WHAT YOU HAVE TO DO:
Count the lines that contain the string "Open", treating uppercase and lowercase as different, and reply with only the number.

SOURCE DATA:
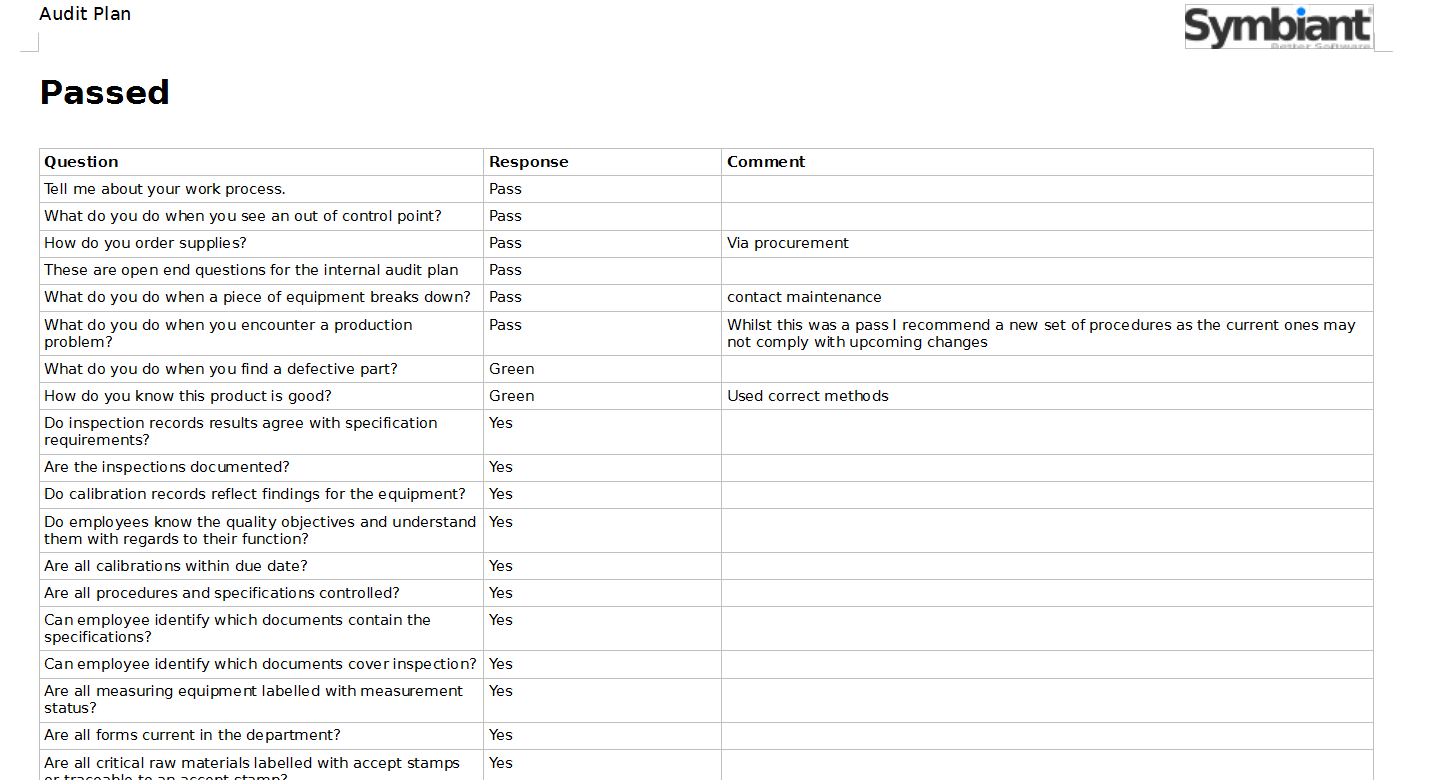The width and height of the screenshot is (1450, 780).
Task: Click "Are all forms current in the department?"
Action: [192, 735]
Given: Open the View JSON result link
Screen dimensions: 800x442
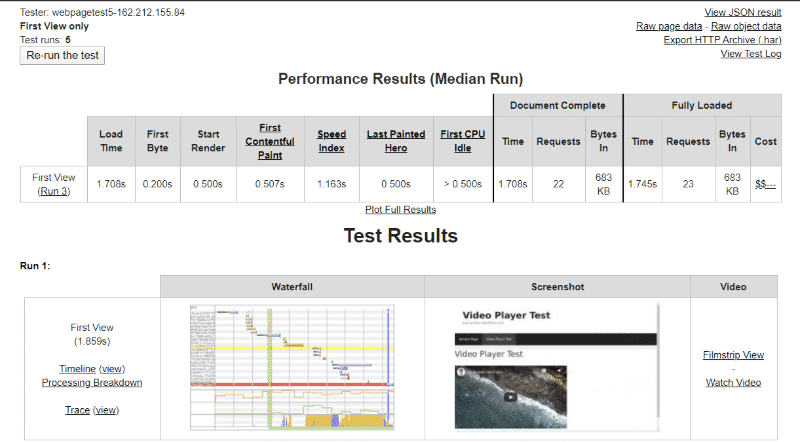Looking at the screenshot, I should [742, 12].
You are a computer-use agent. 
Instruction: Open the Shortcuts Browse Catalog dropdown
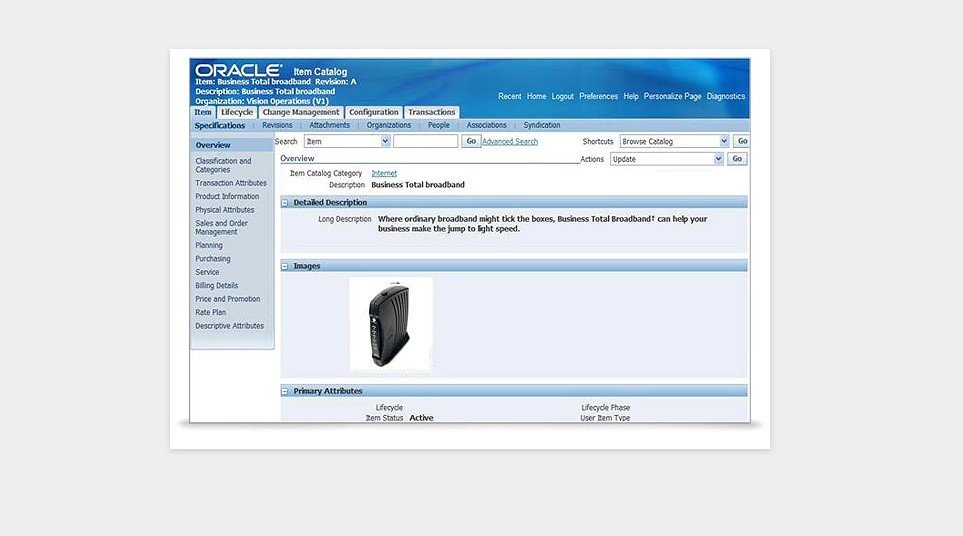point(674,142)
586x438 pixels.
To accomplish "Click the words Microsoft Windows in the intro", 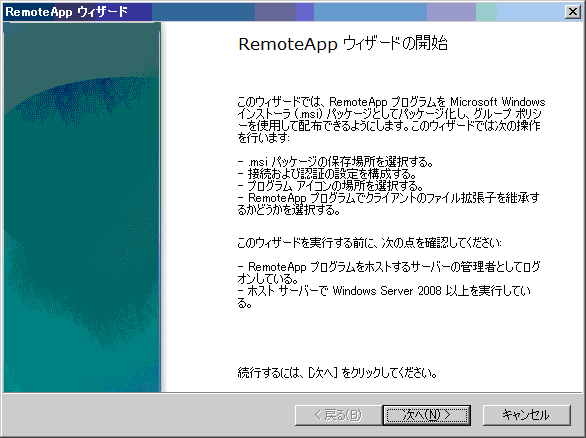I will point(497,102).
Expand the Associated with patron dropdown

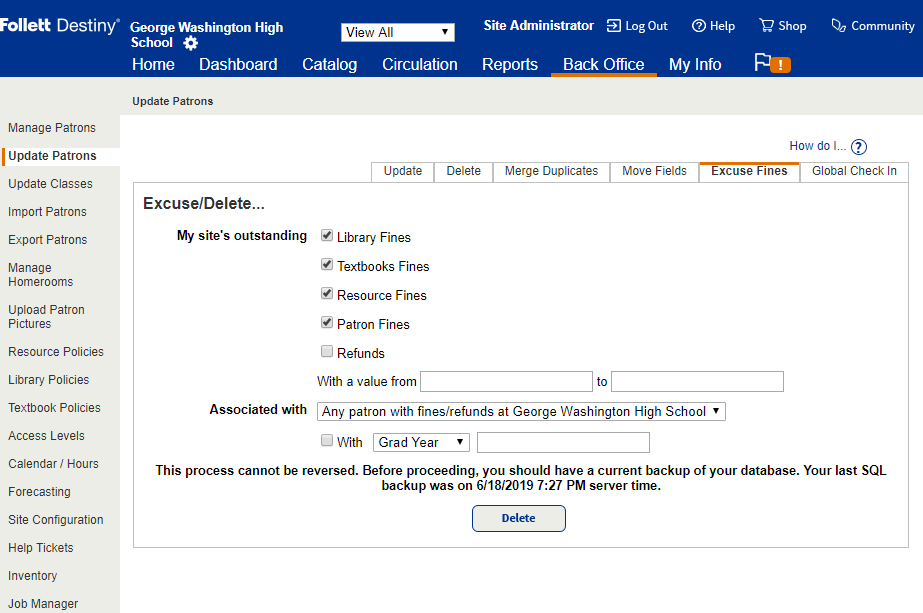point(521,412)
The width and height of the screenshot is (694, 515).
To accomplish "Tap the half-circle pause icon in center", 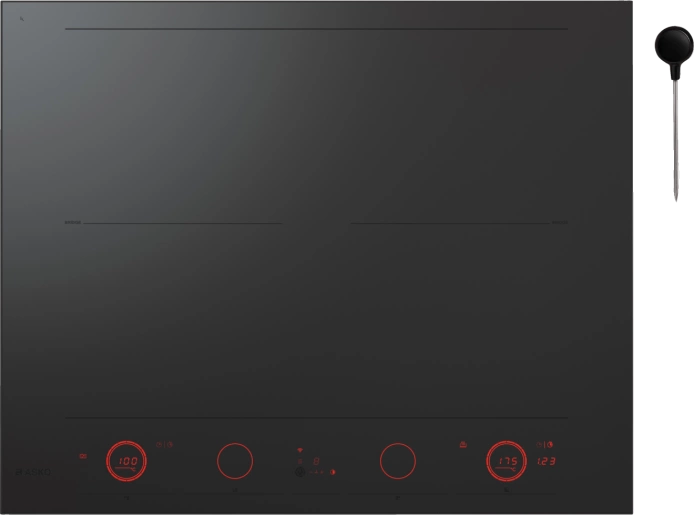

EXERCISE RESPONSE:
2